━━━━━ Brano proposto

Si tratta delle discipline linguistiche descrittive cui abbiamo appena accennato e che
informano quasi tutti gli attuali insegnamenti di “Lingua e traduzione”, delle varie filologie e
delle discipline del settore L-Lin/01 (le quali descrivono o teorizzano le proprietà delle
lingue in generale). Queste discipline sono:
• la fonetica, la fonologia, la prosodia, la metrica (di una specifica L2 o in generale),
• la lessicologia e l'etimologia (di una specifica L2 o in generale),
• la morfo-sintassi, la semantica, le varie grammatiche (di una specifica L2 o in generale),
• la tipologia linguistica e la linguistica contrastiva (di specifiche L2 o in generale),
• la (neo-)retorica e la linguistica del testo (di una specifica L2 o in generale),
• la variazione stilistica, pragmatica, sociolinguistica (di una specifica L2 o in generale),
• i vari metodi di analisi del testo, come il (critical) discourse analysis o il genre analysis,
applicati a testi di una specifica L2 o a testi in generali,
• la paleografia e la diplomatica, la linguistica storica e le storie delle diverse lingue,
e via discorrendo.

━━━━━━━━━━
━━━━━ Dati forniti

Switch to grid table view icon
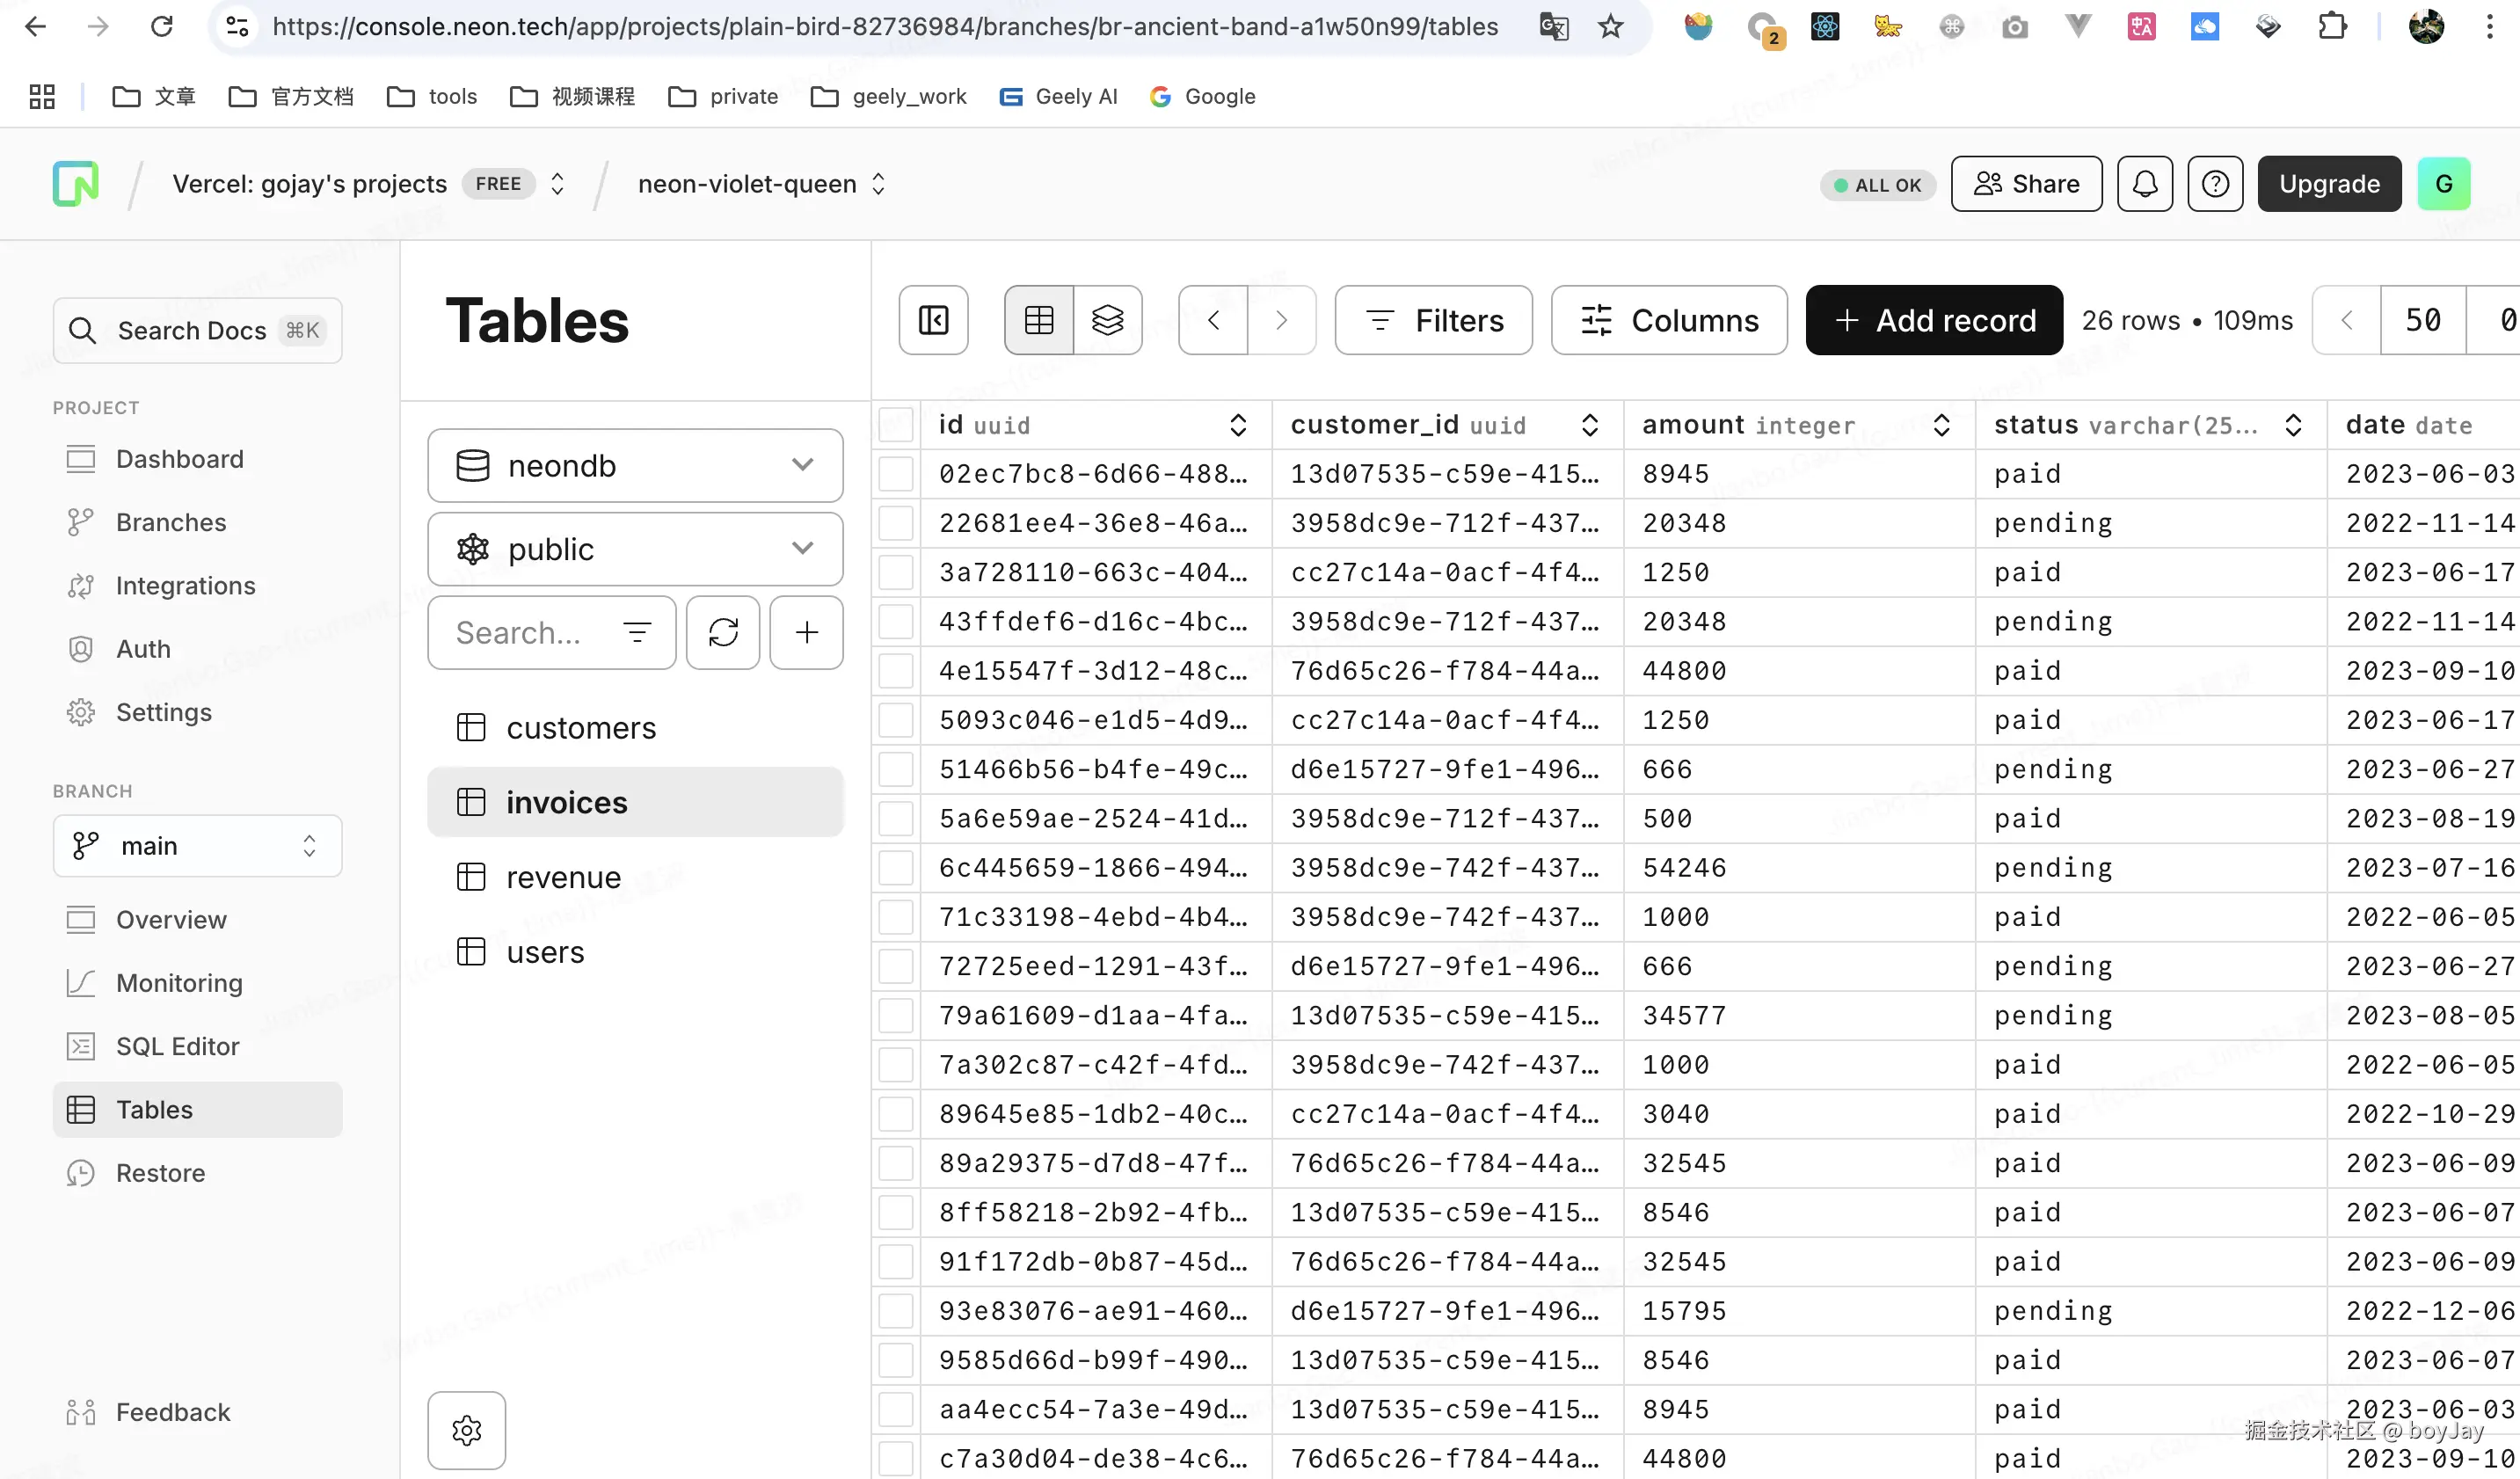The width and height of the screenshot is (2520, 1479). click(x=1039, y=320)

━━━━━━━━━━
━━━━━ Dati forniti

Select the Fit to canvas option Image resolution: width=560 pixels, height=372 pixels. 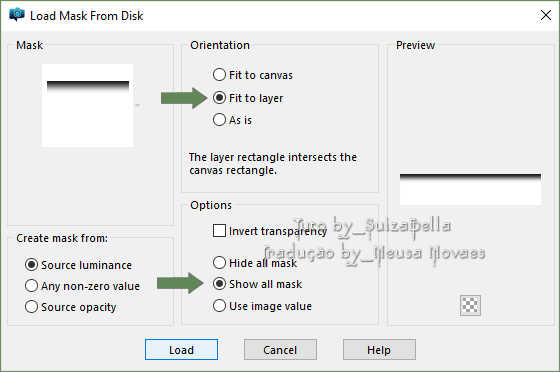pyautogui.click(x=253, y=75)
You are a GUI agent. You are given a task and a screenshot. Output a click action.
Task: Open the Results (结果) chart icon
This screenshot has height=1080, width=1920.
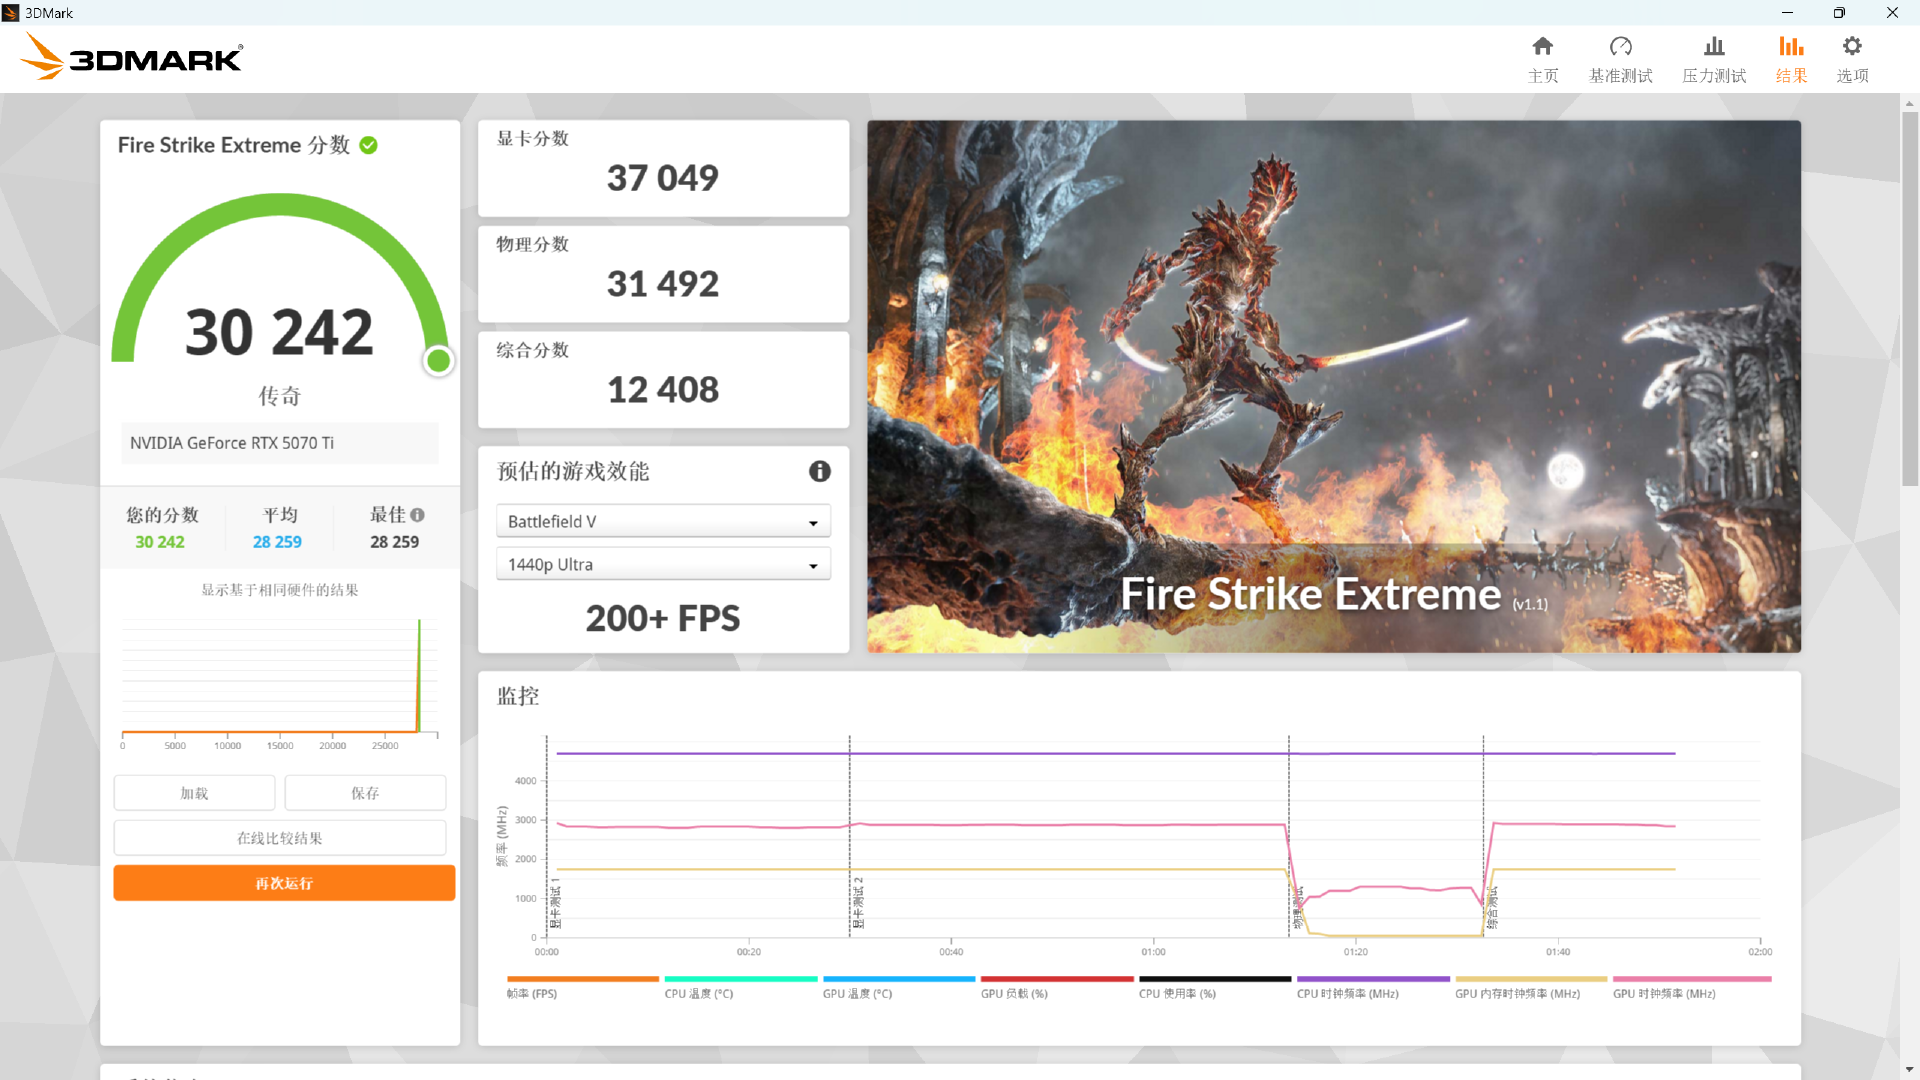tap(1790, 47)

━━━━━━━━━━

▸ **Compiti ed esercizi**:
**1.** Elenca tutte le righe dei record che contengono la parola "icon". Le maiuscole e le minuscole contano.
**2.** Riprendi il brano sulle discipline linguistiche dal punto in cui si interrompe e prosegui il discorso.

▸ **Risultati nell'ordine**:
**1.**
Switch to grid table view icon
Task: Open the Results (结果) chart icon

**2.**
N.B. Va precisato che, nello “studio testuale” delle lingue con gli strumenti appena
elencati, i testi sottoposti ad analisi non devono essere necessariamente
elaborazioni scritte. Qualsiasi discorso orale diventa “testo” suscettibile di analisi
con questi strumenti (e quindi cessa di essere “lingua viva”) non appena esso viene
percepito come campione di linguaggio, delimitato e non più in divenire – ad
esempio, non appena esso viene trascritto o semplicemente registrato su un
nastro.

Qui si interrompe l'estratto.